(Records from a data collection)

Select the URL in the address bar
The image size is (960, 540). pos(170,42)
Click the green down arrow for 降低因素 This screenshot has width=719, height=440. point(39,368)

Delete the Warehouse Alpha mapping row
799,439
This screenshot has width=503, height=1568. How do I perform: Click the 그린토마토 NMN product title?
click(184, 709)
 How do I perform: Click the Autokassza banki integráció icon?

## Task description:
Each record above is to be restated word for word.

## Response to the exercise:
Select the URL in the address bar
The image size is (960, 540). pos(170,42)
Click the green down arrow for 降低因素 This screenshot has width=719, height=440. point(39,368)

Delete the Warehouse Alpha mapping row
799,439
This screenshot has width=503, height=1568. How do I perform: Click the 그린토마토 NMN product title?
click(184, 709)
 How do I perform: Click the Autokassza banki integráció icon?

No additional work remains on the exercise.